| Document section |
Monday, December 9, 2013

REVIEW: The Backup Boyfriend by River Jaymes

The Backup Boyfriend The Backup Boyfriend by River Jaymes
My rating: 2 of 5 stars

This was a nice contemporary romance. I have no major criticisms. It just didn’t work for me.

What I Liked

+ the characters

Alec got off on the wrong foot with me in the beginning. I found him whiny, and I feared he was going to be a doormat. I perfectly understood he was grieving over the breakup of his two-year relationship, but I wanted Alec to express it in anger and bitterness and be all revenge-y. Thankfully, he quickly improved. He showed some anger and backbone (in his own mild mannered way), and he had Dylan to carry the revenge part for him. I came to like Alec more than I thought. I didn’t think I would.

I also liked Dylan. I liked his sense of justice and how he put his anger (as an angry person with issues) to good use, by helping Alec get back at his ex, Tyler. Dylan could have easily come off as emo because of his issues because, boy, he had a lot of them, the poor guy. I was amazed how well-adjusted he was.

My favorite character was Noah, Alec and Dylan’s flamboyant friend. There’s a lot of bad romances out there that can be majorly improved if they have a supporting character like Noah. Sometimes characters make stupid choices, and they need some sense slapped into them. Noah slapped some sense into Alec and Dylan. He was the best friend a main character in a love story could ever ask for.

I never cared for Tyler. I’m surprised and miffed that he’s going to be the main character in the next book of the series. However, I did appreciate that he didn’t turn out be to the Evil Ex the book introduced him to be, and that his new boyfriend Logan was nice and not the new bitchy jealous lover. One of the great things about the book was that it didn’t play into stereotypes.

| Material to process |
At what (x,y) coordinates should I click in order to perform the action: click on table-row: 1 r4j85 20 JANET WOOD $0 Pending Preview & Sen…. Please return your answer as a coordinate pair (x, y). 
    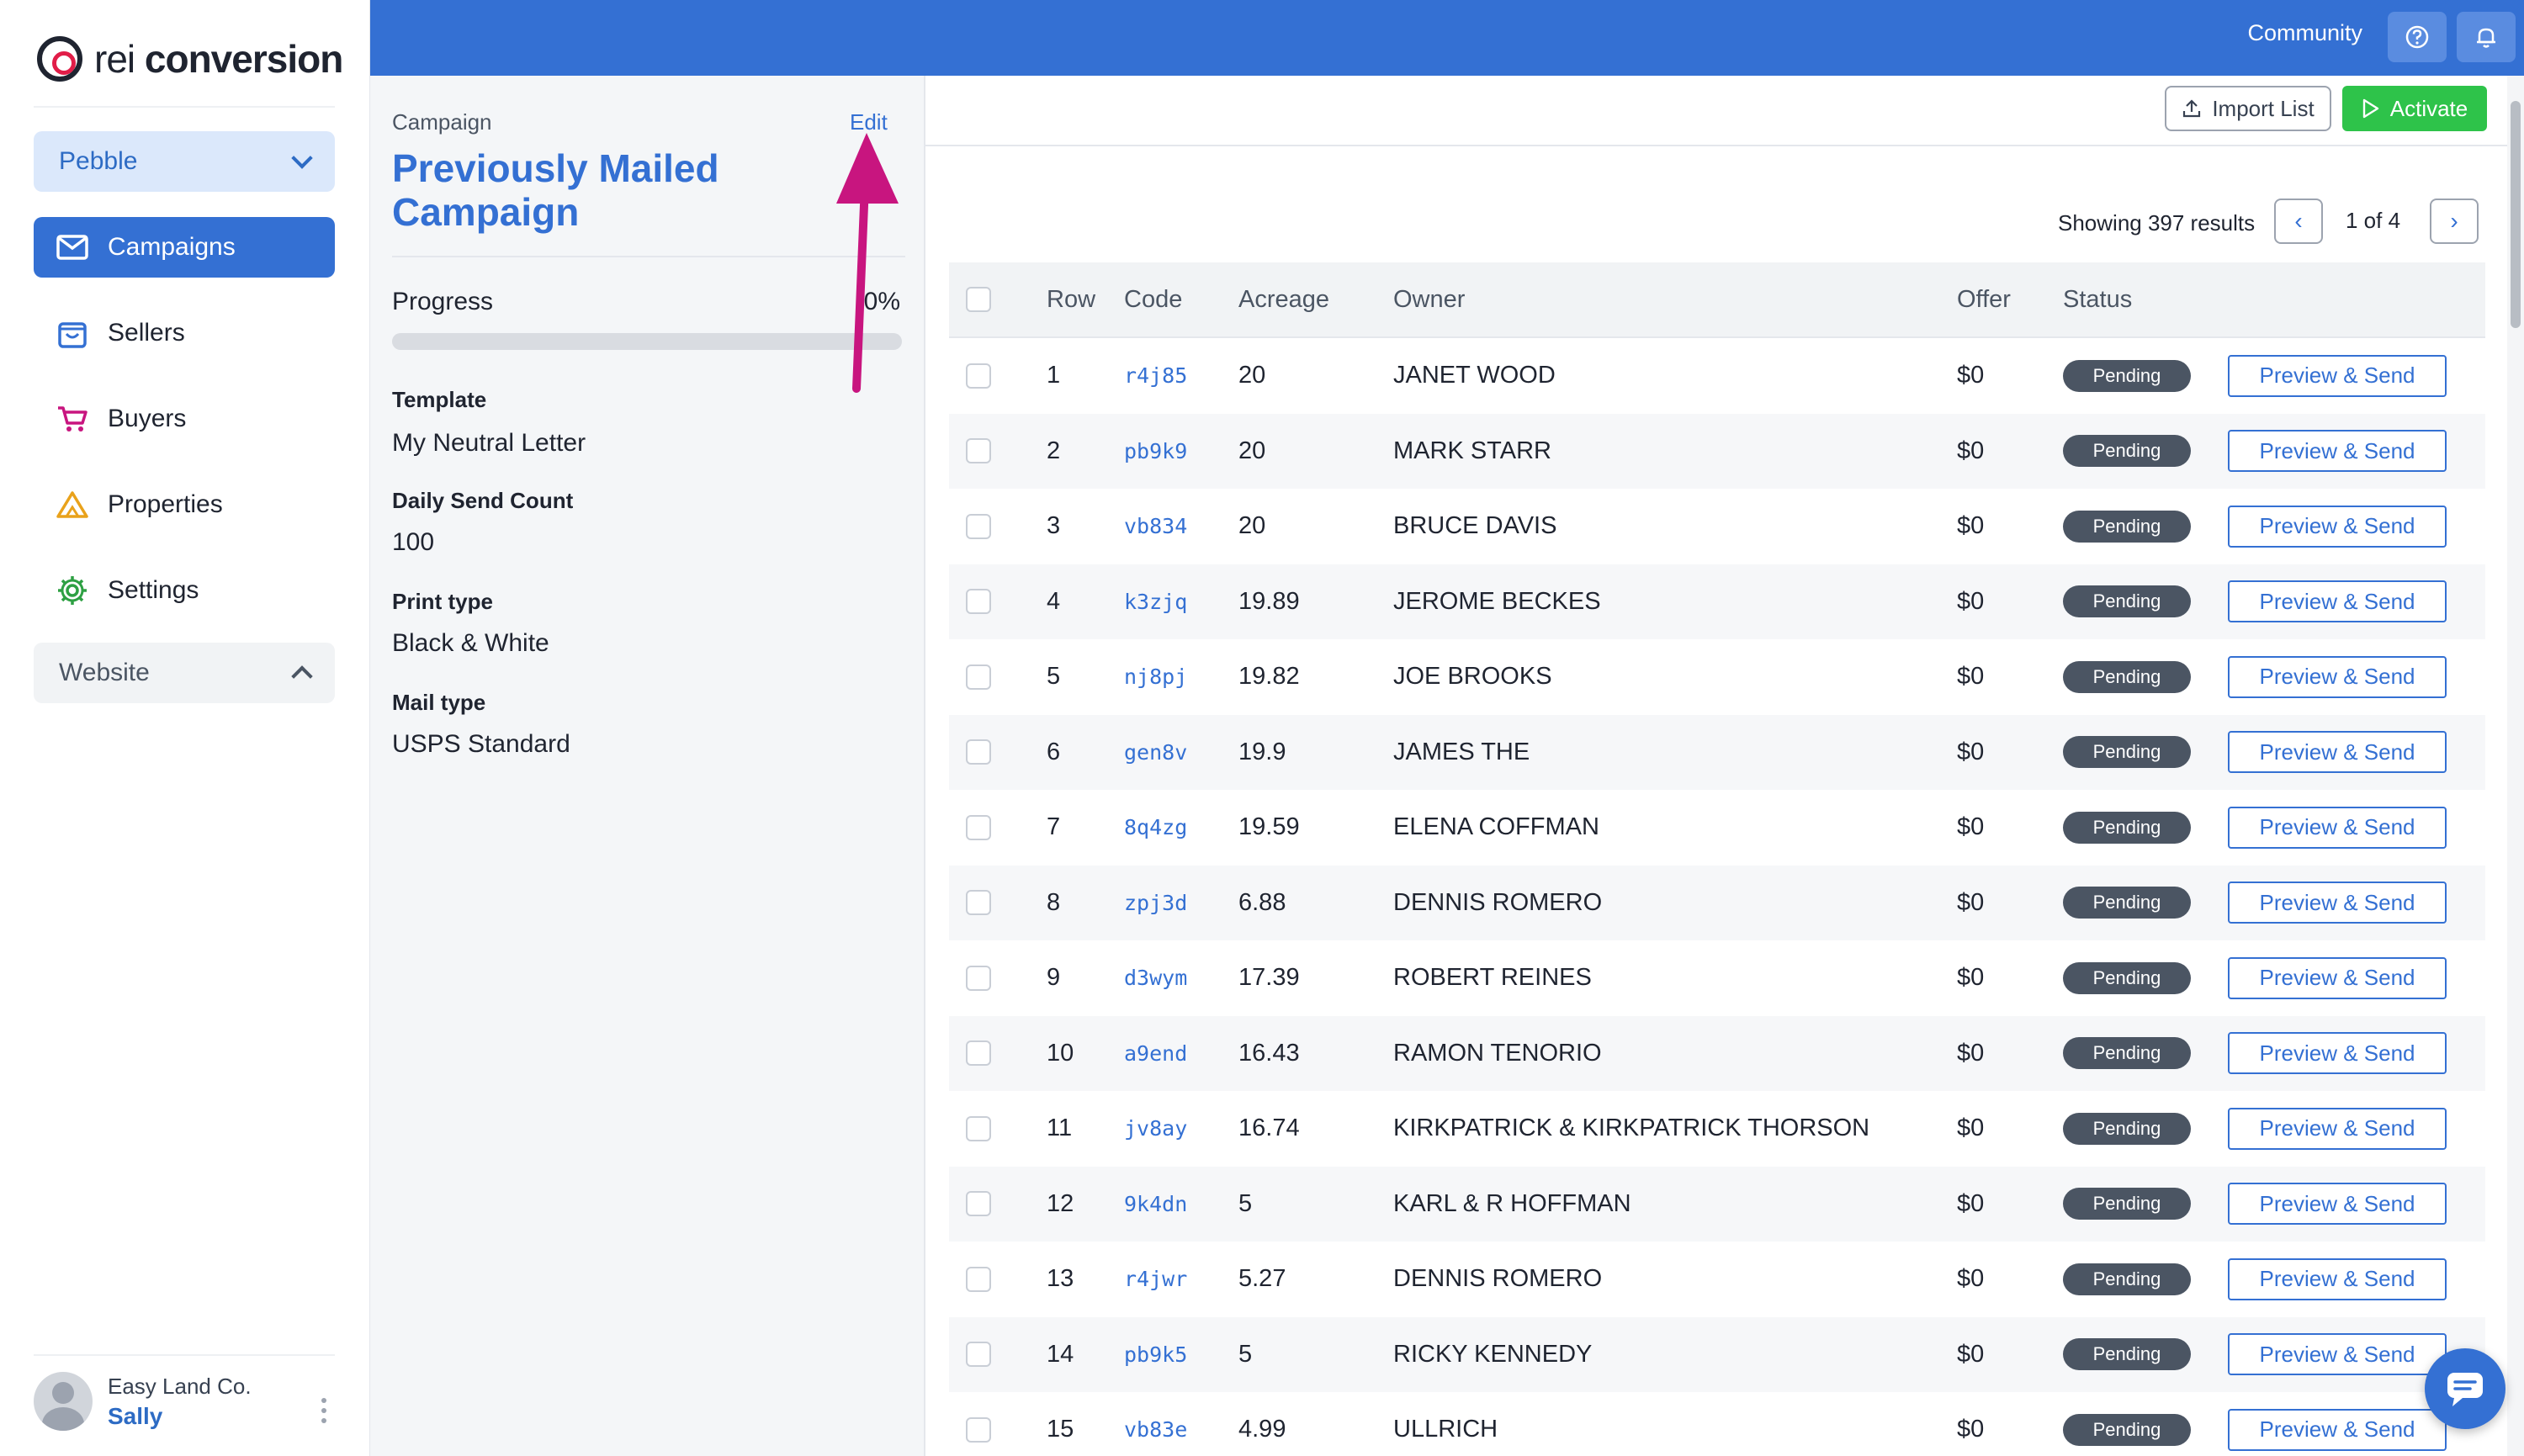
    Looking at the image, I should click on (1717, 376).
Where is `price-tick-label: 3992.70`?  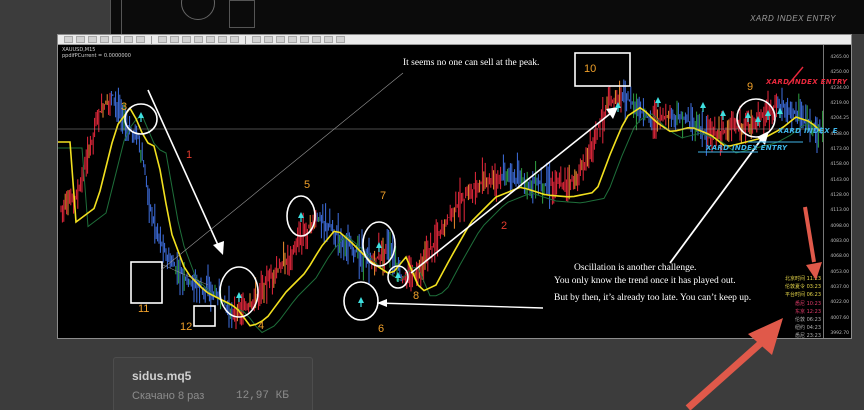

* * *

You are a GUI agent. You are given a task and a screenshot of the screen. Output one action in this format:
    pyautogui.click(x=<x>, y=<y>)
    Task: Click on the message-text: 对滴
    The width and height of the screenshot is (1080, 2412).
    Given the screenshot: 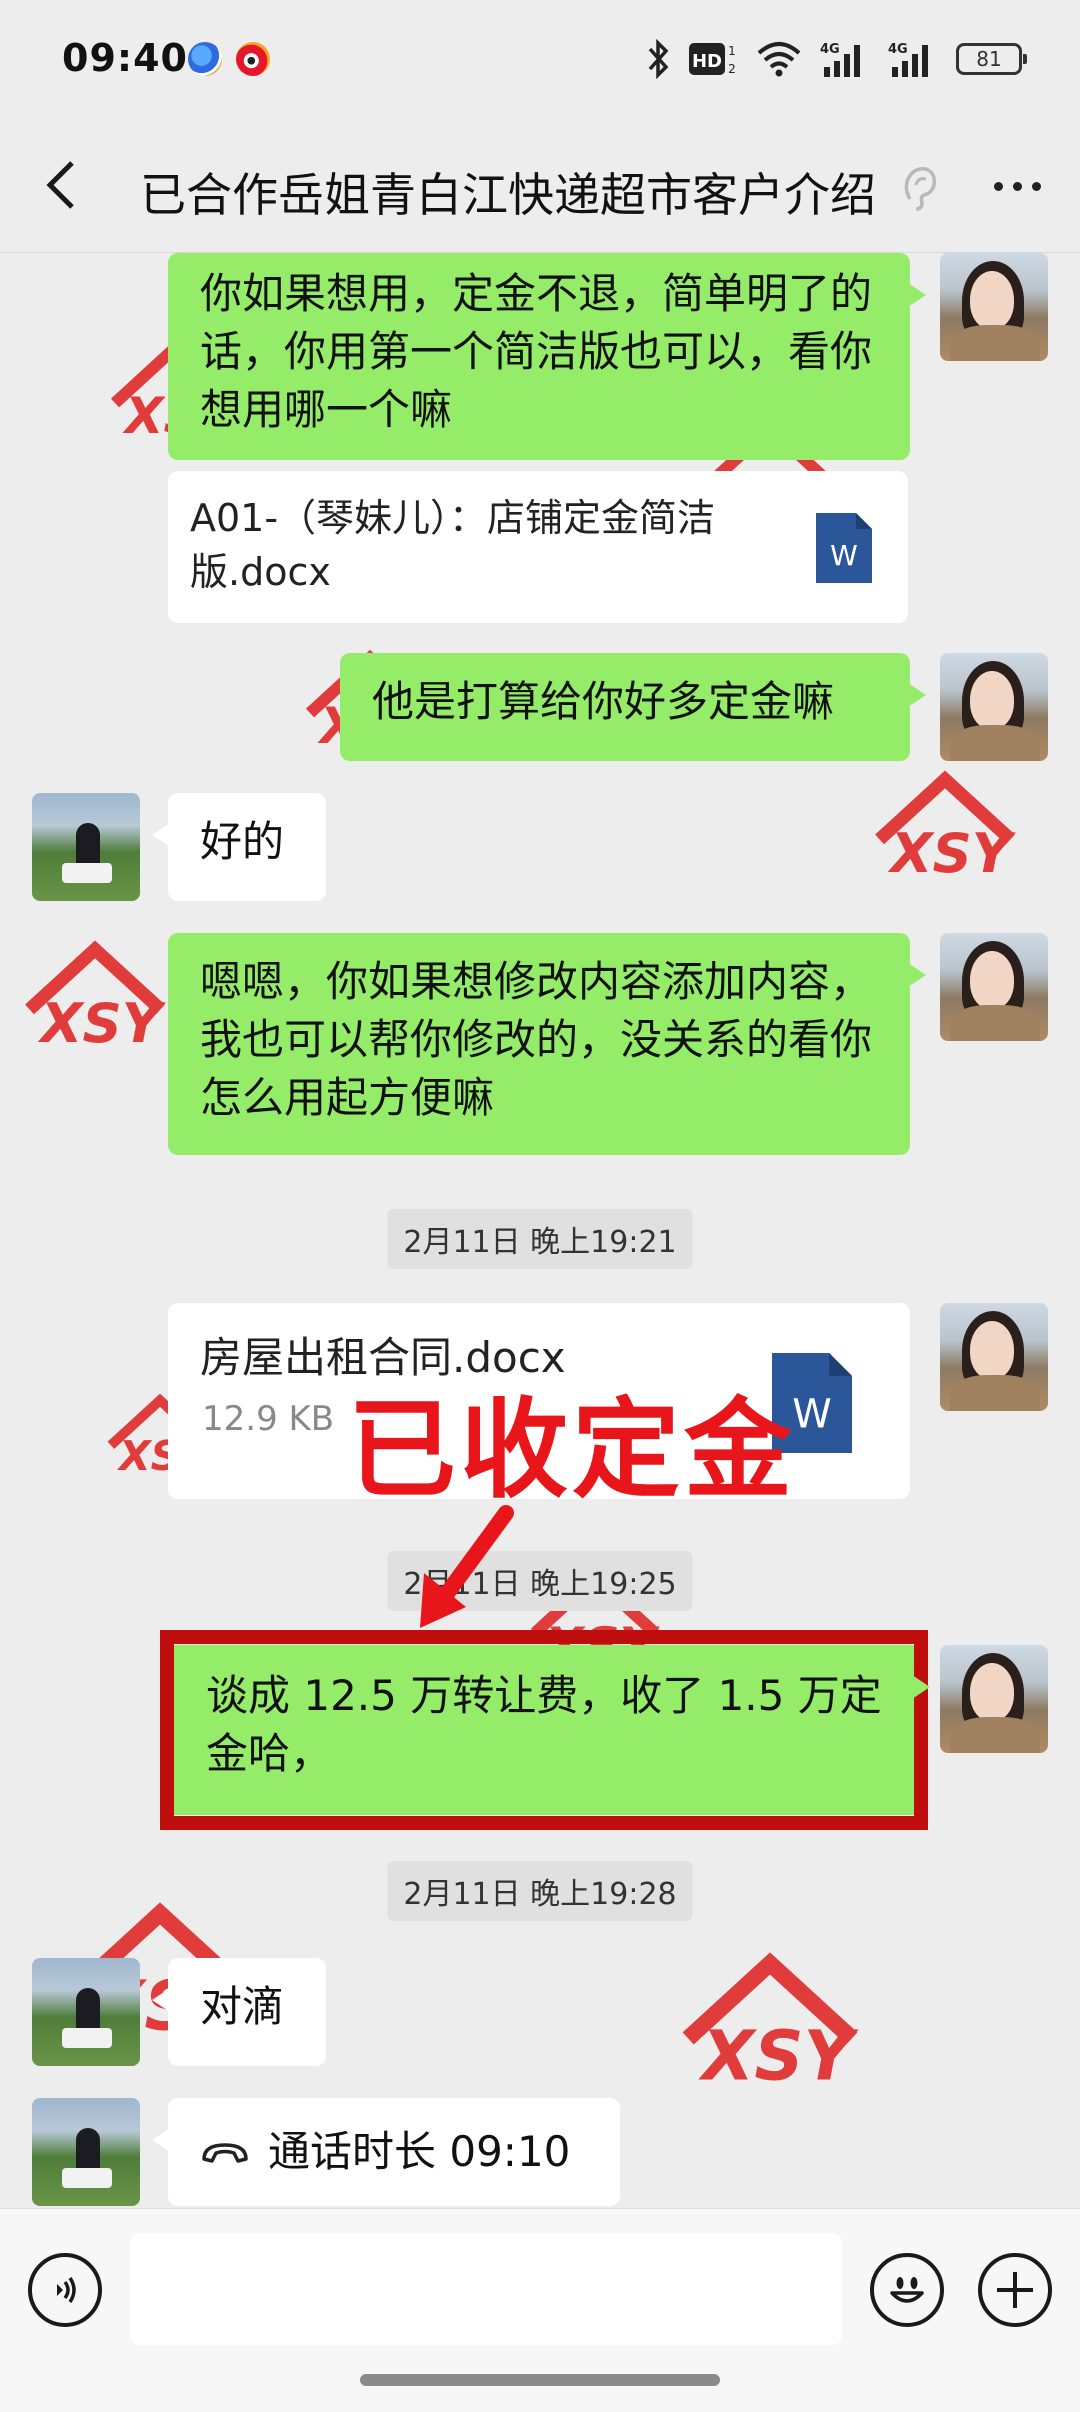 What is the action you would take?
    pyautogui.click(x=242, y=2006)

| Exercise requirements |
1. Return the full review of The Backup Boyfriend word for word.
2. Identify each line in the rows that contains the string "should" and copy those lines. Case counts.

| Solutions below |
1.
Monday, December 9, 2013

REVIEW: The Backup Boyfriend by River Jaymes

The Backup Boyfriend The Backup Boyfriend by River Jaymes
My rating: 2 of 5 stars

This was a nice contemporary romance. I have no major criticisms. It just didn’t work for me.

What I Liked

+ the characters

Alec got off on the wrong foot with me in the beginning. I found him whiny, and I feared he was going to be a doormat. I perfectly understood he was grieving over the breakup of his two-year relationship, but I wanted Alec to express it in anger and bitterness and be all revenge-y. Thankfully, he quickly improved. He showed some anger and backbone (in his own mild mannered way), and he had Dylan to carry the revenge part for him. I came to like Alec more than I thought. I didn’t think I would.

I also liked Dylan. I liked his sense of justice and how he put his anger (as an angry person with issues) to good use, by helping Alec get back at his ex, Tyler. Dylan could have easily come off as emo because of his issues because, boy, he had a lot of them, the poor guy. I was amazed how well-adjusted he was.

My favorite character was Noah, Alec and Dylan’s flamboyant friend. There’s a lot of bad romances out there that can be majorly improved if they have a supporting character like Noah. Sometimes characters make stupid choices, and they need some sense slapped into them. Noah slapped some sense into Alec and Dylan. He was the best friend a main character in a love story could ever ask for.

I never cared for Tyler. I’m surprised and miffed that he’s going to be the main character in the next book of the series. However, I did appreciate that he didn’t turn out be to the Evil Ex the book introduced him to be, and that his new boyfriend Logan was nice and not the new bitchy jealous lover. One of the great things about the book was that it didn’t play into stereotypes.

2.
At what (x,y) coordinates should I click in order to perform the action: click on table-row: 1 r4j85 20 JANET WOOD $0 Pending Preview & Sen…. Please return your answer as a coordinate pair (x, y). 
    Looking at the image, I should click on (1717, 376).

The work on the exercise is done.